“和小妹这么久没见,第一句话竟还是在怨我。”他低声道。
卫怜的掌心贴着他的胸膛,耳边也仿佛传来急促而有力的心跳声。
她方才还不确定,这一刻却几乎能断定,他就是故意的!
故意让部下瞒住消息,故意不派人报平安——心思跟他那次得疫病时一模一样,一肚子坏水!
“你总是欺负我……”卫怜揪紧了他的衣袖,紧绷的一颗心慢慢落下,本想再骂他几句,眼泪却不受控制地吧嗒吧嗒往下掉。
卫琢将她微湿的发辫散开,又将她眼泪擦去。他一双凤目微微弯起,笑意点点,如明珠生晕,浮动着百转千回的温柔。
她吸了吸鼻子,不愿被他这样注视着,刚低下头,后脑便被他扶起来。他的嗓音柔得像水,带着一丝讨好的意味:“小妹……”
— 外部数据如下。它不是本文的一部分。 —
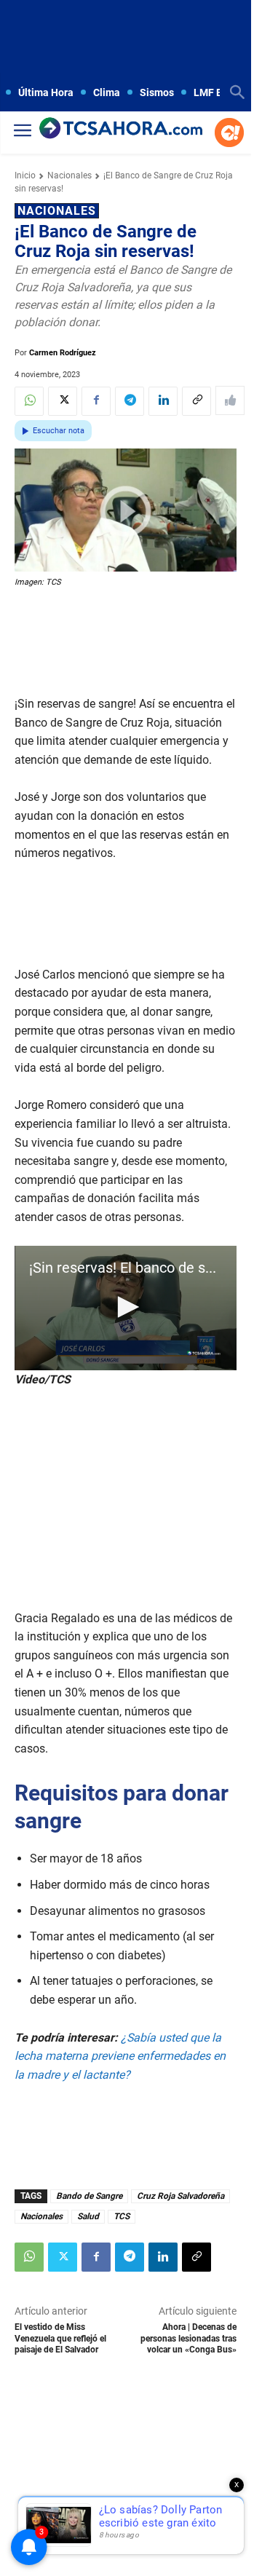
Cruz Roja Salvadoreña (180, 2196)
帘外是鼎沸的人声与跪拜的喧哗,她的心却不由自主,悄悄软了下来。
卫琢俯身吻她。
隔着漫长的分别,他的舌尖温柔又带着凉意,却令她忽然感到一阵玄妙。
仿佛身体自有其记忆,让此刻的触碰归于熟稔。
她第一次微微启唇回应他,而他心头一热,将她搂得更紧。
红着脸结束这个亲吻,卫怜没有忘记还在外面的犹春。她扯了扯卫琢的袖子,他便低笑一声:“不必担心,方才已经让季匀去知会她了。”
卫怜听到这儿,仍有些紧张,她不想让犹春独自回去,到时官邸的人就都知道自己又被卫琢带走了。
可卫琢也没有回应,只是低下头来,目光深深地望进她的眼睛,仿佛能一眼看透她所有心思。
“小妹先随我回府衙。”他指尖缠绕着她微湿的发丝,额头也抵着她的,声音低柔却带着不容置疑的意味:“晚些时候,我亲自送你回去。”
“皇姐眼下也在此处,我总该去见一见她。”
——
此次战役算得上是大胜而归,可大梁付出的代价也极为惨重。
车驾内光线昏暗,卫怜直到被带进府衙的房间,才看清卫琢的手指冻伤有多厉害。连天子尚且如此,更不必说那些普通将士,恐怕手脚冻掉也不稀奇,至于重伤或战死者,更是难以计数。胜败之间,有人欢喜有人愁,可怜多少尸骨,从此长眠于边关之外,唯有魂魄或许还能梦回故乡。
其实卫琢原本是个十分讲究的郎君,卫怜甚至偷偷觉得,他有些爱俏,总爱穿一身白衣,衣袖拂动间沾着极淡的冷香,十指也修剪得洁净齐整,手指白皙如玉,又骨节分明。